_PAGINA_
ECLI:NL:GHDHA:2024:2254

Gerechtshof Den Haag

Datum uitspraak
29 oktober 2024
Publicatiedatum
27 november 2024
Zaaknummer
200.331.130/01
Instantie
Gerechtshof Den Haag
Type
Uitspraak
Rechtsgebied
Civiel recht; Personen- en familierecht
Procedures
  • Hoger beroep
Vindplaatsen
  • Rechtspraak.nl
AI samenvatting door LexboostAutomatisch gegenereerd

Hoger beroep over omgangsregeling en verhuizing van de vader

In deze zaak, behandeld door het Gerechtshof Den Haag, gaat het om een kort geding dat betrekking heeft op de omgangsregeling tussen de ouders van een minderjarige en de verhuizing van de vader naar een andere woonplaats. De vader, appellant in het principaal hoger beroep, heeft zijn woonplaats verplaatst van [plaats 1] naar [plaats 2], wat buiten het afgesproken woongebied valt. Dit heeft geleid tot geschillen over de zorgregeling en de inschrijving van de minderjarige op een basisschool in de nieuwe woonplaats van de vrouw, [plaats 3]. Tijdens de mondelinge behandeling heeft de vader zijn vordering tot inschrijving van de minderjarige op de basisschool ingetrokken, maar de dwangsommen die aan deze inschrijving waren verbonden blijven onderwerp van geschil. De vrouw, geïntimeerde in het principaal hoger beroep, heeft de man gedagvaard om hem te verbieden met de minderjarige buiten [plaats 1] te verhuizen. De voorzieningenrechter heeft de man veroordeeld om de zorgregeling na te komen vanuit [plaats 1] en heeft zijn verzoek om vervangende toestemming voor verhuizing naar [plaats 3] afgewezen. In hoger beroep heeft het hof de vorderingen van de man afgewezen en het bestreden vonnis bekrachtigd, met uitzondering van de dwangsommen die zijn gemaximeerd tot € 5.000,-. Het hof oordeelt dat de huidige zorgregeling in het belang van de minderjarige moet worden gehandhaafd en dat de vrouw geen belang meer heeft bij haar vordering tot wijziging van de zorgregeling, aangezien de uitvalsbasis van de minderjarige niet zal veranderen. De proceskosten worden gecompenseerd, waarbij iedere partij zijn eigen kosten draagt.

_VERMELDINGEN_
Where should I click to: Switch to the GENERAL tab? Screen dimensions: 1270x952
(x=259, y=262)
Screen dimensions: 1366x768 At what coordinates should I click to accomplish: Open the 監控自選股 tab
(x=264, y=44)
==
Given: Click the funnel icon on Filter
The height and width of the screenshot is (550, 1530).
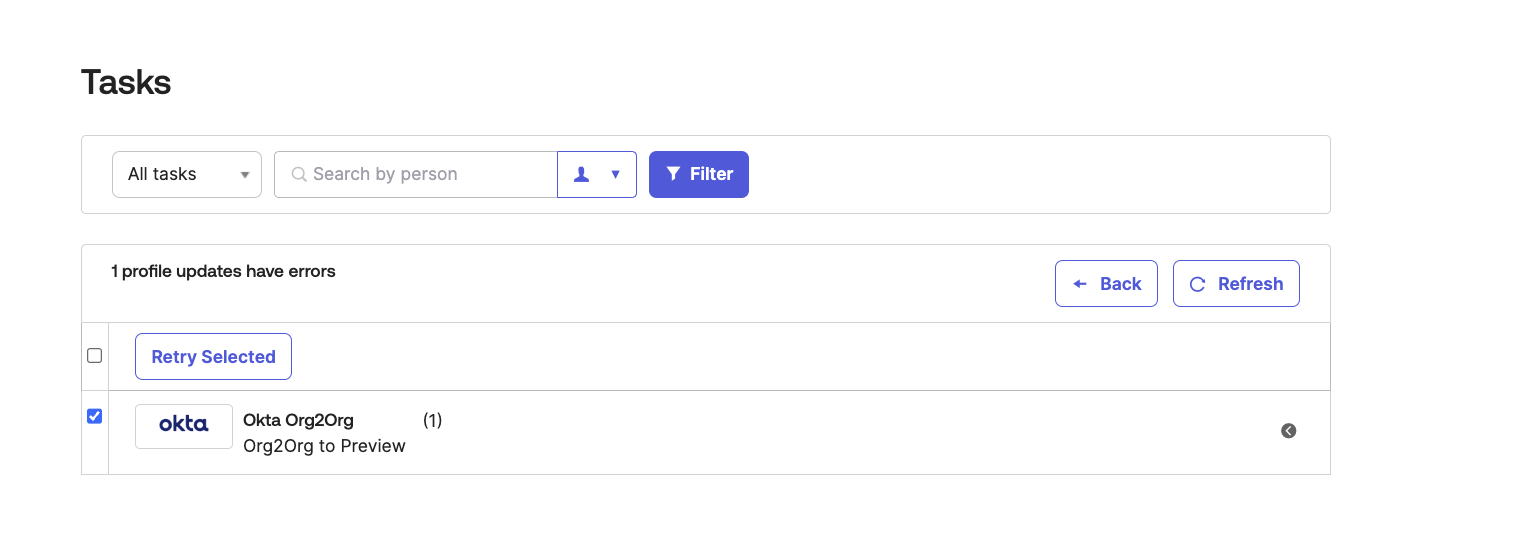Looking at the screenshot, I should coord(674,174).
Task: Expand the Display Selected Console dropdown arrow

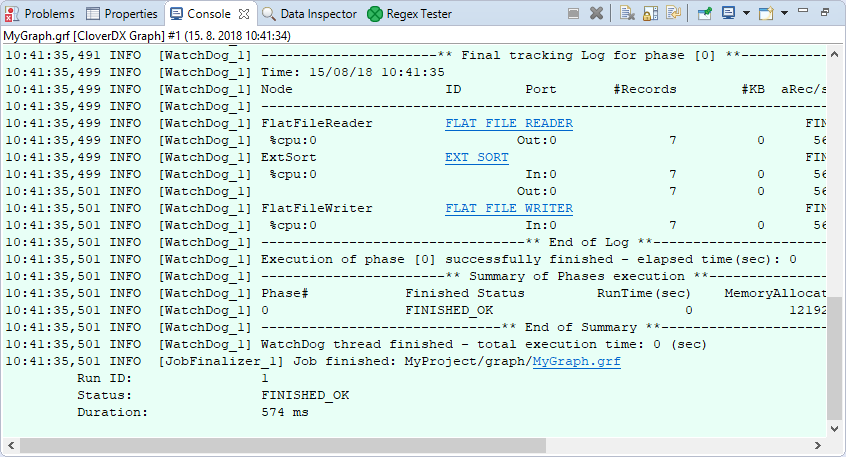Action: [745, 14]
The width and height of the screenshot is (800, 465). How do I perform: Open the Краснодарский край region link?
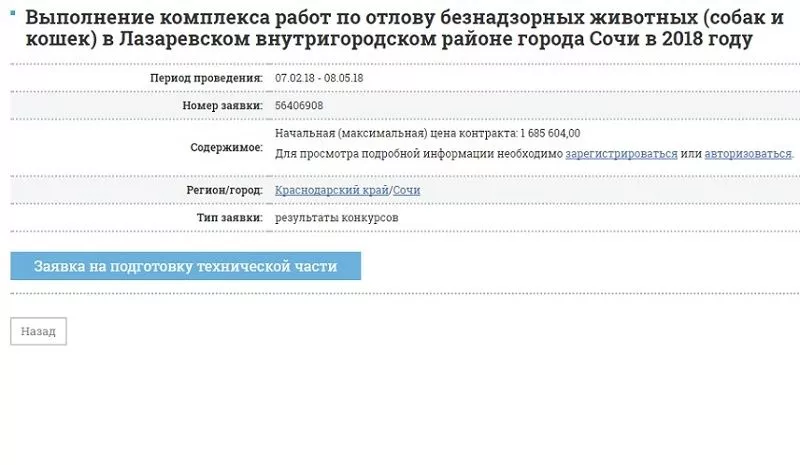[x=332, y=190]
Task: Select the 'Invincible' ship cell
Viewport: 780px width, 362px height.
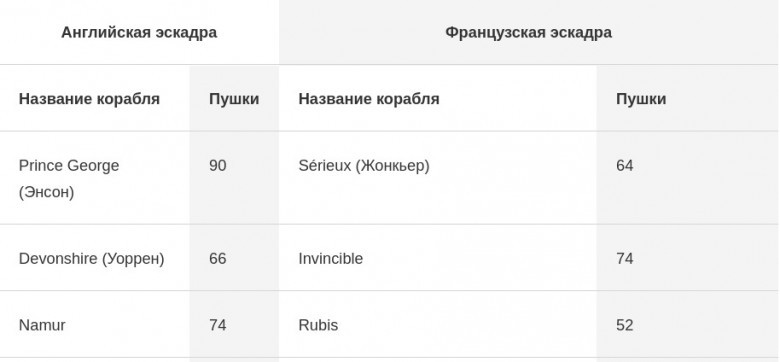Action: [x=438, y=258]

_UIT TE VOEREN TAKEN_
(1) Noem alle plaatsaanduidingen tussen vierkante haken die in de uitspraak over de omgangsregeling voorkomen.
(2) Zet de uitspraak over de omgangsregeling voort na de laatste zin.
Het materiaal speelt hierbij geen rol.

_ANTWOORDEN_
(1) [plaats 1], [plaats 2], [plaats 3]

(2)
Uitspraak

GERECHTSHOF DEN HAAG

Team Familie
Zaaknummer hof : 200.331.130/01
Zaaknummer rechtbank : C/10/658505 / KG ZA 23-441
Arrest in kort geding van 29 oktober 2024
in de zaak van
[de man],
wonend in [woonplaats] ,
appellant in het principaal hoger beroep,
geïntimeerde in het incidenteel hoger beroep,
advocaat: mr. M.T. Kumar, kantoorhoudend in Amsterdam,
tegen
[de vrouw],
wonend in [plaats 3] ,
geïntimeerde in het principaal hoger beroep,
appellante in het incidenteel hoger beroep,
advocaat: mr. R.J. Sparreboom, kantoorhoudend in Spijkenisse .
Het hof zal partijen hierna de man en de vrouw noemen.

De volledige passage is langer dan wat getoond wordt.